From Mistakes to Deer Hunting Success
Transform your season from mistakes to deer hunting success. New deer hunters, as well as veterans, often find themselves wondering where the bucks are and why their deer hunting tactics have not paid off. What these hunters may not see are the small mistakes the may have made, which led to unsuccessful hunts. In many instances, the smallest mistakes may have the greatest negative impacts on a deer hunt.
To be a successful hunter, you must remain open-minded and willing to adjust your tactics. When a certain deer hunting location or tactic pays off, many hunters continue following the same game plan and develop tunnel vision. Every hunt is different. Just because a particular location or tactic worked once, it does not mean it will work a second time. Mature bucks quickly become aware of how, when, and where they are being pursued. Changing your location or how you are deer hunting may be the key to locating that mature buck.
In public hunting areas, many hunters believe the largest tracts of land hold the greatest opportunity at a mature buck. This holds true in some locations, but they will also hold the largest number of hunters. As the deer hunting pressure increases, the deer will relocate to other areas. Oftentimes, it is the smallest parcels of land which may offer the best opportunity at a big buck. If a small tract contains heavy cover and offers limited access, it can be very attractive to a mature buck and less attractive to other hunters. These small parcels may offer the perfect deer hunting opportunity to harvest an undisturbed buck.

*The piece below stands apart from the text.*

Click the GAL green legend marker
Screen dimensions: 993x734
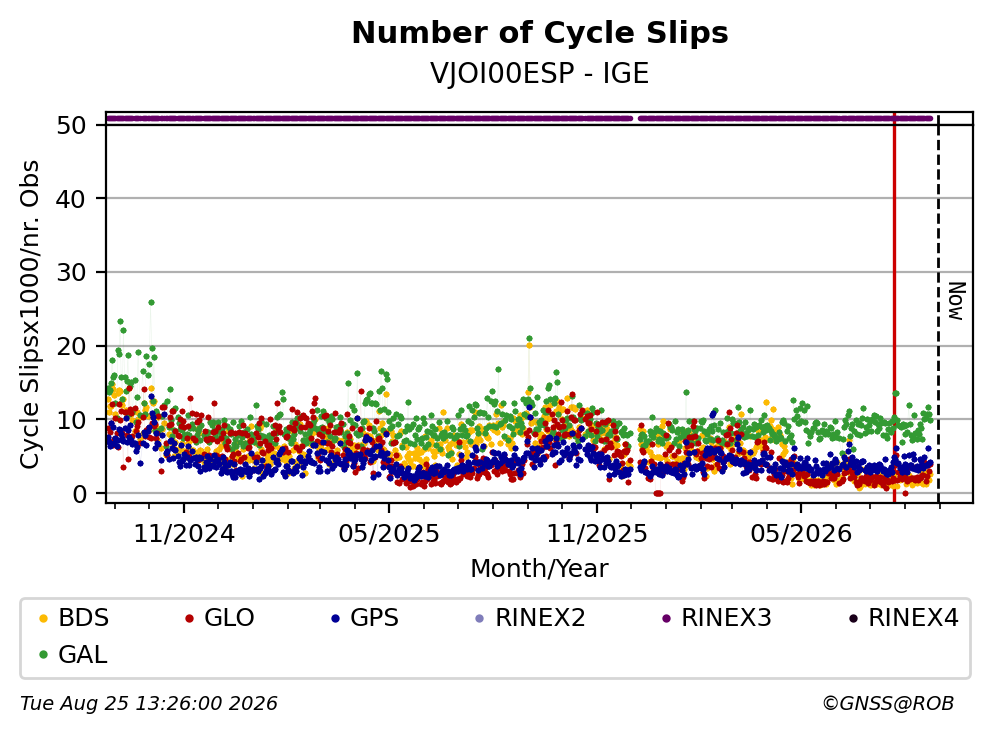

Being attentive to weather conditions can work to your advantage. Wind can be a deer hunter’s biggest adversary. It can spread your scent throughout your deer hunting area alerting the deer to your presence. Rushing in to hunt a prime area, without waiting on the best conditions, can ruin your hunt. Save your prime locations and hunt an area better suited to the current conditions. In time, you will get the perfect wind for your prime spots.
Deer hunters want to see deer. Many hunters change stands after only two unsuccessful evenings. In many cases, mature bucks travel through their areas every three days. You may have a better change at a mature buck by sticking with a particular stand for at least three days before moving on. Spend time in an area before giving up. The deer will eventually show themselves.
Terrain often dictates how deer move. Natural funnels are proven deer travel corridors. Many hunters base their stand locations around this fact. In many instances, a mature buck will use an isolated trail through rougher terrain allowing yearlings and does to use the funnel. Bucks prefer heavy cover. Unless there is no way around the funnel, you should focus on thick, overgrown areas, around the edges of a funnel for a better chance at a big, mature buck. Don’t rely on the easy road.
In this day and age, food plots are almost a necessity in attracting and holding deer. A lot of hunters become completely dependent upon them and forget about other important natural food sources. Many of the largest bucks avoid the major feeding areas until night time. Alternative feeding areas, such as honeysuckle, laurel, plum, greenbrier, blackberry, or other forbs in natural clearings or the woods, may offer a mature buck a more secure feeding area during the daytime. Keeping an eye on the natural offerings and consider saving the food plots until normal browse is gone.
Deer use vocalizations to communicate with other deer. These vocalizations are utilized to establish dominance, express readiness to breed, to locate other deer, and to alert an area of danger. You can use these vocalizations to your advantage. The buck grunt is a deep, soft grunt used to project territorial dominance. Using a grunt call announces a challenger is in the area. Dominant bucks will respond to defend their dominance and to exile the challenger. Bucks also use a tending grunt to convince a doe to breed. Blowing a tending grunt on a grunt call may manipulate the curiosity and dominate tendencies of nearby bucks bringing them into range. Talk to the deer and make them come to you.
When you put these things together and find that big buck, don’t rush the shot. Wait and the right opportunity will present itself. When it does, shoot only as far as you are comfortable shooting. Respect the deer, and if a good shot is not offered, let the big buck walk. You may get a better opportunity later.